Anger Anger is another completely normal part of grief and even if the loss was nobodies fault you may be feeling resentful or be looking for someone to blame.
Frustration Loss is often something that is out of your control which can lead to feelings of frustration. You may feel as if you could have done something to prevent what happened, or be frustrated that action wasn’t taken sooner.
Guilt Guilt is another common feeling experienced after a loss. You may feel guilty about something you said or something you did when the person was alive, or perhaps you feel guilty that you didn’t manage to prevent the inevitable.
Sadness A feeling of profound sadness is probably one of the most widely felt symptoms of grief. You may feel despair or emptiness and it is normal to also feel depressed. It’s normal to cry a lot during grief and to feel a sense of emotional instability.
The emotions of grief can also disrupt your daily life, making it hard to sleep, eat, work and function on a day to day basis. The more significant your loss the more extreme your feelings of grief may be. Some of the physical symptoms of grief you may experience include;
Feeling unusually tired
Feeling physically sick
Having a lowered immunity and getting sick more easily
Sudden weight loss or weight gain
Unusual aches and pains
Difficulty sleeping or insomnia
What are the stages of grief?
In 1969, psychiatrist Elisabeth Kübler-Ross was the first to introduce what we now know as the five stages of grief.

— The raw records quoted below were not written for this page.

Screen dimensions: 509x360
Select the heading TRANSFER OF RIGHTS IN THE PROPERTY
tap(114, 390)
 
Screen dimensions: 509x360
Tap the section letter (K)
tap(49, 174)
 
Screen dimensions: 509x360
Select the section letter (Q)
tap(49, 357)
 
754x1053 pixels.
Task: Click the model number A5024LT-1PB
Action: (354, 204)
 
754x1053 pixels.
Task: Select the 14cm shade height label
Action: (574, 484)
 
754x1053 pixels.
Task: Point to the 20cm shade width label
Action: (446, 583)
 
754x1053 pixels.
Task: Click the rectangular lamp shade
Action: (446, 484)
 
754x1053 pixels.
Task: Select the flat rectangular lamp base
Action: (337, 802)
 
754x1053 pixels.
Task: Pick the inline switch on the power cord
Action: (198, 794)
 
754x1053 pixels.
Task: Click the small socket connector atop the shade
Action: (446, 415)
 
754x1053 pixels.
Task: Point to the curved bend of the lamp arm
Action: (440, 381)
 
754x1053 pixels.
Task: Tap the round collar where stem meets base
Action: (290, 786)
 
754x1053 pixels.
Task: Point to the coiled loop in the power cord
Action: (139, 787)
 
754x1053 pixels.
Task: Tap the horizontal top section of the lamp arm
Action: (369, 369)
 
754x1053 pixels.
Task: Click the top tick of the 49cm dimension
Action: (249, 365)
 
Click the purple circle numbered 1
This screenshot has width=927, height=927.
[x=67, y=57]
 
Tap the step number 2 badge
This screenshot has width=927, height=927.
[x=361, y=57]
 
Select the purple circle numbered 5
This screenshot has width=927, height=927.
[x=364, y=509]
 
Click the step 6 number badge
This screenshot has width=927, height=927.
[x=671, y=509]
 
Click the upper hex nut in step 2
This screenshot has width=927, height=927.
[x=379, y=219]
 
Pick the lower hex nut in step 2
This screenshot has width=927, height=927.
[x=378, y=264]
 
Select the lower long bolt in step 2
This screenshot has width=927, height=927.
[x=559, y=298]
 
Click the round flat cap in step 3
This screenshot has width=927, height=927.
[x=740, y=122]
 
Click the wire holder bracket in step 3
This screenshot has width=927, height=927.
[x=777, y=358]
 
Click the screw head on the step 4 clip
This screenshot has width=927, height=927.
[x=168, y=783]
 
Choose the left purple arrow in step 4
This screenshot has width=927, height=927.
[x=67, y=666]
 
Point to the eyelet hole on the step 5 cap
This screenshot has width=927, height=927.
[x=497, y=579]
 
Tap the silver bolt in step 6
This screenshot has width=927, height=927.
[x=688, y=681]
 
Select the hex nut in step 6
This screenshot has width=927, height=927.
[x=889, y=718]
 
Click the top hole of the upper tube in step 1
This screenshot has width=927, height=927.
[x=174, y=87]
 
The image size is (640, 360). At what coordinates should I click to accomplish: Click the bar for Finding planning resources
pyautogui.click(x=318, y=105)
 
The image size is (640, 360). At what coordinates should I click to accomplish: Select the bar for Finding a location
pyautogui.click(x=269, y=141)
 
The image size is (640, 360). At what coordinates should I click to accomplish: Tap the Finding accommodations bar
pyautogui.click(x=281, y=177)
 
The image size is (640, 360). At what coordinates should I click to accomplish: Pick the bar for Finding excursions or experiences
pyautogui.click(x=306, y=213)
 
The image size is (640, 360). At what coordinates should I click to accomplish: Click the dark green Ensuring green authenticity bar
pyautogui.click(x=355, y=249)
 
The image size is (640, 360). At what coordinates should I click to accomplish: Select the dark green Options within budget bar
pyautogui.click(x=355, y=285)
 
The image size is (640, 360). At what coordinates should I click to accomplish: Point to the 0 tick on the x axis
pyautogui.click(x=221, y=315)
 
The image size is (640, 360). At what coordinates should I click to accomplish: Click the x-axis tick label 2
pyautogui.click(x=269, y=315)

Although these five emotions have been identified as the five common stages of grief it’s important to note that not everyone will experience grief in this way or in this order, and if you do happen to go through these five stages they may not stand out as independent moments in time but will likely blur together. Elisabeth herself did not want these five stages to be used as an explanation for grief writing, ‘“They were never meant to help tuck messy emotions into neat packages. They are responses to loss that many people have, but there is not a typical response to loss, as there is no typical loss. Our grieving is as individual as our lives.”.
How can you approach grief in a healthy way?
When grieving a death, the funeral process can be very difficult, this process can be made easier by dealing with a sympathetic funeral director such as Phillip Stephens Funeral Home. The pain of grief can often cause those suffering from it to want to disconnect from their social circle and withdraw from society, however in order to heal it’s important to try and seek face to face support. Try to take comfort from your friends and family, lean on those that care about you and take help when it is offered to you. Remember that many people struggle with what to say when it comes to grief, but simply being in the presence of someone who is trying to support you is beneficial. Another option is to reach out to a grief support group which can help you to share your loss with others who have experienced the same pain. If your grief feels overhwelming then you may also wish to speak to a grief counsellor who can help you to understand your feelings.
Face your feelings
Suppressing grief is not healthy, face your feelings head-on and acknowledge what you are feeling. Pushing down your feelings can lead to problems later such as substance abuse, depression and anxiety.
Try to keep up your normal routine
Find comfort in your routine and try to get back to your hobbies and interests that spark joy, this will help you heal and find comfort outside of the grieving process.
Plan ahead for things that may trigger your grief
Certain dates or milestones may trigger your grief, try to plan for these occasions and work with your friends and family to find a way to cope with them.
Look after your physical health
The mind and the body are connected, grief can be very strenuous on the body and so not looking after yourself during this time can make your grief worse. Try to eat, even if you are not feeling hungry, rest and allow yourself time to recover.